Glutamate is emerging as a major factor stimulating energy production in CNS. Brain mitochondria can utilize this neurotransmitter as respiratory substrate and specific transporters are required to mediate the glutamate entry into the mitochondrial matrix. Glutamate transporters of the Excitatory Amino Acid Transporters (EAATs) family have been previously well characterized on the cell surface of neuronal and glial cells, representing the primary players for glutamate uptake in mammalian brain. Here, by using western blot, confocal microscopy and immunoelectron microscopy, we report for the first time that the Excitatory Amino Acid Carrier 1 (EAAC1), an EAATs member, is expressed in neuronal and glial mitochondria where it participates in glutamate-stimulated ATP production, evaluated by a luciferase-luciferin system. Mitochondrial metabolic response is counteracted when different EAATs pharmacological blockers or selective EAAC1 antisense oligonucleotides were used. Since EAATs are Na(+)-dependent proteins, this raised the possibility that other transporters regulating ion gradients across mitochondrial membrane were required for glutamate response. We describe colocalization, mutual activity dependency, physical interaction between EAAC1 and the sodium/calcium exchanger 1 (NCX1) both in neuronal and glial mitochondria, and that NCX1 is an essential modulator of this glutamate transporter. Only NCX1 activity is crucial for such glutamate-stimulated ATP synthesis, as demonstrated by pharmacological blockade and selective knock-down with antisense oligonucleotides.
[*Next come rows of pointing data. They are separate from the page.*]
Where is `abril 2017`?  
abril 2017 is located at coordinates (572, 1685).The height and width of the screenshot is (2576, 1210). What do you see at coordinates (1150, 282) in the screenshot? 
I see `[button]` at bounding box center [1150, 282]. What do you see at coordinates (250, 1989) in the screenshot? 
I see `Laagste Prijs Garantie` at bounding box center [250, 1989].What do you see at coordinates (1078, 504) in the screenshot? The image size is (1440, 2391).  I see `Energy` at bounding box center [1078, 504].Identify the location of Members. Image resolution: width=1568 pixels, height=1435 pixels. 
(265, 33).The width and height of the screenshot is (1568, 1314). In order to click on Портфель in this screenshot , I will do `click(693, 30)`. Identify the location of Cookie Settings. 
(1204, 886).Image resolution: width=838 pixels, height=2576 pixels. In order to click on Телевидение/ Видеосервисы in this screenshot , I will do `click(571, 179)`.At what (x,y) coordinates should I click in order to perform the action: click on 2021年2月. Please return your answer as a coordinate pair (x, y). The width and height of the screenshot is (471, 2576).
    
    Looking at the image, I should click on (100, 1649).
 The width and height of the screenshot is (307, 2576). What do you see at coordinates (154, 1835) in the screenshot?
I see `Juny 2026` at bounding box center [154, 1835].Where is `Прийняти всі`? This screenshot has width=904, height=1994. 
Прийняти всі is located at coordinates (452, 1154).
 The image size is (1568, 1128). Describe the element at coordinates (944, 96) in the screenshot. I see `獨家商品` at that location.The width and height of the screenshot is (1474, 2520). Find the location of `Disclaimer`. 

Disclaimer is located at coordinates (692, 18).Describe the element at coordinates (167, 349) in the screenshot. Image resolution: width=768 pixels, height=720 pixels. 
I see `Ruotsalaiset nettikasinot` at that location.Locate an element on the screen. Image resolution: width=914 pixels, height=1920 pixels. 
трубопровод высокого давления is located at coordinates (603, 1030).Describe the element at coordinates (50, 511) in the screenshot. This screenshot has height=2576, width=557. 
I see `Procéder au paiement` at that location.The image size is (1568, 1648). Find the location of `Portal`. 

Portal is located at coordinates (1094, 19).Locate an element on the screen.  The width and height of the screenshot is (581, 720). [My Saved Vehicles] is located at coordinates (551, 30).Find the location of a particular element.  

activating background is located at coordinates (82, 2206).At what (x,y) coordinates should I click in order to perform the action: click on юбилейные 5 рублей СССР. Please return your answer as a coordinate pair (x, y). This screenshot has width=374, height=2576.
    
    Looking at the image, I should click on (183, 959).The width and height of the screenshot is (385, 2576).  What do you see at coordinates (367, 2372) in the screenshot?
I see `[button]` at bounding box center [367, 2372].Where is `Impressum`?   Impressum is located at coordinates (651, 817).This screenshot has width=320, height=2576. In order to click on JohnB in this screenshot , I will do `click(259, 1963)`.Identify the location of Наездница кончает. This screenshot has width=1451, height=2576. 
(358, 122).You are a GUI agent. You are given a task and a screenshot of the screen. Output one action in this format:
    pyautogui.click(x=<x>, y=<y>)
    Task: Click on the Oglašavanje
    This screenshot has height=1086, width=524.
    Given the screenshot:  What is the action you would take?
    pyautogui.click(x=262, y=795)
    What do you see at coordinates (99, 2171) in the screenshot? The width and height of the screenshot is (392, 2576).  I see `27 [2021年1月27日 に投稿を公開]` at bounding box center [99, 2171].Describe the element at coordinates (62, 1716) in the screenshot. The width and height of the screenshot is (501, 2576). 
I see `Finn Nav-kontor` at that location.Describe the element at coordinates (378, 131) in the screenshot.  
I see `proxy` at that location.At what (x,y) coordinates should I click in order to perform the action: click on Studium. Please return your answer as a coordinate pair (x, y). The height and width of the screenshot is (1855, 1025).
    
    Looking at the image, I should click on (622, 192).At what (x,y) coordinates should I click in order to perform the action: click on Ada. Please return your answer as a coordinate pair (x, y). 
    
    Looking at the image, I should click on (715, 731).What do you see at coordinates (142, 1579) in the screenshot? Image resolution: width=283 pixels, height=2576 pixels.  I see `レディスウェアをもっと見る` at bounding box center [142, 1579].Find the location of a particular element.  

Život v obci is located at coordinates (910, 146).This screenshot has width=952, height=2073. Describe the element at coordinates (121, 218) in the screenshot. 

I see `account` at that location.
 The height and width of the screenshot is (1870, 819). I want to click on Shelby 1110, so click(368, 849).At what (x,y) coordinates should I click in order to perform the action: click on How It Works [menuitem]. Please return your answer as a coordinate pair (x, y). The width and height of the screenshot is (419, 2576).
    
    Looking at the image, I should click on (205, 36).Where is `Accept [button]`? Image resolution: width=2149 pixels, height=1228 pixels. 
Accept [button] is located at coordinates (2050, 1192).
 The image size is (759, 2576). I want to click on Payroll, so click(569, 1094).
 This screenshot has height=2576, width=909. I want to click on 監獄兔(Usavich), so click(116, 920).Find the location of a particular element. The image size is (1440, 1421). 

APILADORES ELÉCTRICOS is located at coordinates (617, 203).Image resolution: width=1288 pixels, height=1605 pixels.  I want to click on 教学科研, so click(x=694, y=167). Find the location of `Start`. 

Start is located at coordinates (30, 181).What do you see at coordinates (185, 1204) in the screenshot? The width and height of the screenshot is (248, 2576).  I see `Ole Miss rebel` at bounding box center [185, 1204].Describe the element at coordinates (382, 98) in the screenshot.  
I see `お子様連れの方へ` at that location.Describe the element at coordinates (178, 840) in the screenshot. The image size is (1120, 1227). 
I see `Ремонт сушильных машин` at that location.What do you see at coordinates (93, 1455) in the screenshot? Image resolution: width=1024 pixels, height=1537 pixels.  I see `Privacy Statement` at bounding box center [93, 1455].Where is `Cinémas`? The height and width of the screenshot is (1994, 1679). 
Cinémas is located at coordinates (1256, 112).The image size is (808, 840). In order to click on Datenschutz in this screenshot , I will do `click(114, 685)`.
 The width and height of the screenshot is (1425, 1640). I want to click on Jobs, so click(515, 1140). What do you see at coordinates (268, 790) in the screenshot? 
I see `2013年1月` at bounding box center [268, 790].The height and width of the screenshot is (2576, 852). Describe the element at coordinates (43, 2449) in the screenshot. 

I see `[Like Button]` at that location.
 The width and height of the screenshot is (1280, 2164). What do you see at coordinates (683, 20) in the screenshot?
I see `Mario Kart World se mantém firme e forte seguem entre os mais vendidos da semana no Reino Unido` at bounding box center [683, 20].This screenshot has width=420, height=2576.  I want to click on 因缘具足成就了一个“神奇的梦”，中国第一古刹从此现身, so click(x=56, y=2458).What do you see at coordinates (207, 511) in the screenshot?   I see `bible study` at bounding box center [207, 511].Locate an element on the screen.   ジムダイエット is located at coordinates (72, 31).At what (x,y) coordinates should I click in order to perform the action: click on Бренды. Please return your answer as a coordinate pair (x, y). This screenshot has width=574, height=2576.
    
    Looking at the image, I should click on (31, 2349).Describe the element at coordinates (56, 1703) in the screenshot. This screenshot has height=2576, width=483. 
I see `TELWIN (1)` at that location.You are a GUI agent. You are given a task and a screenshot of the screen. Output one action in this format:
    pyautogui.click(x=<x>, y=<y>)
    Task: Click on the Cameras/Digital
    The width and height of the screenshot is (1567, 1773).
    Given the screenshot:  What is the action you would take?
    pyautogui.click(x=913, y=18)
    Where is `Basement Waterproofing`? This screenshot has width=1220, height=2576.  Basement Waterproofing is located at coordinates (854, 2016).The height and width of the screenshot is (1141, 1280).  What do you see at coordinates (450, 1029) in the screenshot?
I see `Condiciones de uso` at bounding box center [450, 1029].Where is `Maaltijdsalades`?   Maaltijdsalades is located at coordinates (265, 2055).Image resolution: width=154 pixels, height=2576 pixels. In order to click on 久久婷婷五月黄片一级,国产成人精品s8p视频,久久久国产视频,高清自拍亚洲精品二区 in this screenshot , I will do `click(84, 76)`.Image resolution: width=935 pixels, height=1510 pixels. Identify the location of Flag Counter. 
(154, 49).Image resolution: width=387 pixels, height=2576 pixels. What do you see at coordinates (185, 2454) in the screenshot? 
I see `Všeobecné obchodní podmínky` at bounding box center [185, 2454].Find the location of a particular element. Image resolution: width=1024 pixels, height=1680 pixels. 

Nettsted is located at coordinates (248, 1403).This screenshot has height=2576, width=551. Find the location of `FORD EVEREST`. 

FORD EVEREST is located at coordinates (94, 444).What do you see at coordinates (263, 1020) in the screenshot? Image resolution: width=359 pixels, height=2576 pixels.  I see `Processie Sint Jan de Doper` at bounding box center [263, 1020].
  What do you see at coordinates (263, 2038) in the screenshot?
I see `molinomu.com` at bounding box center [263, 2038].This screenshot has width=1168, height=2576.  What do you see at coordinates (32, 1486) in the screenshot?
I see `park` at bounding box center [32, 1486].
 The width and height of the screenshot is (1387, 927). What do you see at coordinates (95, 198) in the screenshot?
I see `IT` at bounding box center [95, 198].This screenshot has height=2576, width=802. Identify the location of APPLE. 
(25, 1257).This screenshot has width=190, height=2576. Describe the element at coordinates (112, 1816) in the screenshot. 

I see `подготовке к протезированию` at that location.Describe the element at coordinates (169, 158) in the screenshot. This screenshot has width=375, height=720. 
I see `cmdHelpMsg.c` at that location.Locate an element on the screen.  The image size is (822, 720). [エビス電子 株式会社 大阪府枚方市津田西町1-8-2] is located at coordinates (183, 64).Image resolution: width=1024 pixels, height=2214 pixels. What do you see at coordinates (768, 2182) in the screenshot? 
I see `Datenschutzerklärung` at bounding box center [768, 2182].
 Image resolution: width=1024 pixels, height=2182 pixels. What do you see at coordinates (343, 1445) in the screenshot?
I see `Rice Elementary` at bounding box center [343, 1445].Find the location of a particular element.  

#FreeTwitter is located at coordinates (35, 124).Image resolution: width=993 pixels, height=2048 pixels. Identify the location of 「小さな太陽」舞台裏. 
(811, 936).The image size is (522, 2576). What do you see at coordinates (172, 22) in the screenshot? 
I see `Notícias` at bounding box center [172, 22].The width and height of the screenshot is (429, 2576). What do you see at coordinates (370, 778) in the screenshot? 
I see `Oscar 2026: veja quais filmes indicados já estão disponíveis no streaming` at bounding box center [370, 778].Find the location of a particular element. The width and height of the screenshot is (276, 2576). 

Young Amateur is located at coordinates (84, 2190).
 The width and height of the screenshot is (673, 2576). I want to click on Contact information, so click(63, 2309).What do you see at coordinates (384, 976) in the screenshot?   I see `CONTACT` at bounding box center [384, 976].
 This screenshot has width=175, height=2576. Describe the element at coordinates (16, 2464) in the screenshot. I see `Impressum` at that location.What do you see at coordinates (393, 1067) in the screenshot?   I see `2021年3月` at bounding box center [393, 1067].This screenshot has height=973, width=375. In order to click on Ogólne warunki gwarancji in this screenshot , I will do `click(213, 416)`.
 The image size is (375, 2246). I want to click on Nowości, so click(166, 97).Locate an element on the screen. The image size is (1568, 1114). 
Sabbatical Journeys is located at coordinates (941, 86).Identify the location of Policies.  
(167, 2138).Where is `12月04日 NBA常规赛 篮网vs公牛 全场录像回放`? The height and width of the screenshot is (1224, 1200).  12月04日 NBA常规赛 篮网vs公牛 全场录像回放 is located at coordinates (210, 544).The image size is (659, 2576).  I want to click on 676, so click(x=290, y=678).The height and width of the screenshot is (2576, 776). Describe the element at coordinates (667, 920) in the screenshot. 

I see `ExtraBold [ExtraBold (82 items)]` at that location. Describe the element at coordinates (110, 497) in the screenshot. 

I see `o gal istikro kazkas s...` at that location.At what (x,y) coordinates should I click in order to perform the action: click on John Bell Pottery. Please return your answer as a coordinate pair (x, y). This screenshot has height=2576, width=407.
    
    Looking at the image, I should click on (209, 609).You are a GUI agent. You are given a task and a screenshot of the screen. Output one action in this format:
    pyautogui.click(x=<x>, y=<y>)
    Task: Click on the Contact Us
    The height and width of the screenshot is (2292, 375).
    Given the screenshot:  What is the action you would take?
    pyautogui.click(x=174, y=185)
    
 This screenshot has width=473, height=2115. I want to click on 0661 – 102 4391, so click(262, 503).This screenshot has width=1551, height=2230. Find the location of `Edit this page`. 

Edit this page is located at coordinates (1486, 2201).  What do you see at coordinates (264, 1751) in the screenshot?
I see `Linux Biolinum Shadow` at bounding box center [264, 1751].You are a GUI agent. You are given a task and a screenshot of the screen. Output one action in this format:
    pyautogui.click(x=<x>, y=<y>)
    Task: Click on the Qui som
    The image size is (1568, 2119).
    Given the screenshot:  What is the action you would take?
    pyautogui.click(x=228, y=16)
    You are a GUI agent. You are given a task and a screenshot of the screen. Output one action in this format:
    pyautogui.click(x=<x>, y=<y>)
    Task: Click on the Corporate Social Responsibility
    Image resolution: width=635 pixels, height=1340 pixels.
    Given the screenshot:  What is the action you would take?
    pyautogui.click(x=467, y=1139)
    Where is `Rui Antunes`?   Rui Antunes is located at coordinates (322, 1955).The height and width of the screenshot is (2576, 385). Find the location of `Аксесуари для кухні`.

The EAAC1/NCX1-dependent mitochondrial response to glutamate may be a general and alternative mechanism whereby this neurotransmitter sustains ATP production, since we have documented such metabolic response also in mitochondria isolated from heart. The data reported here disclose a new physiological role for mitochondrial NCX1 as the key player in glutamate-induced energy production.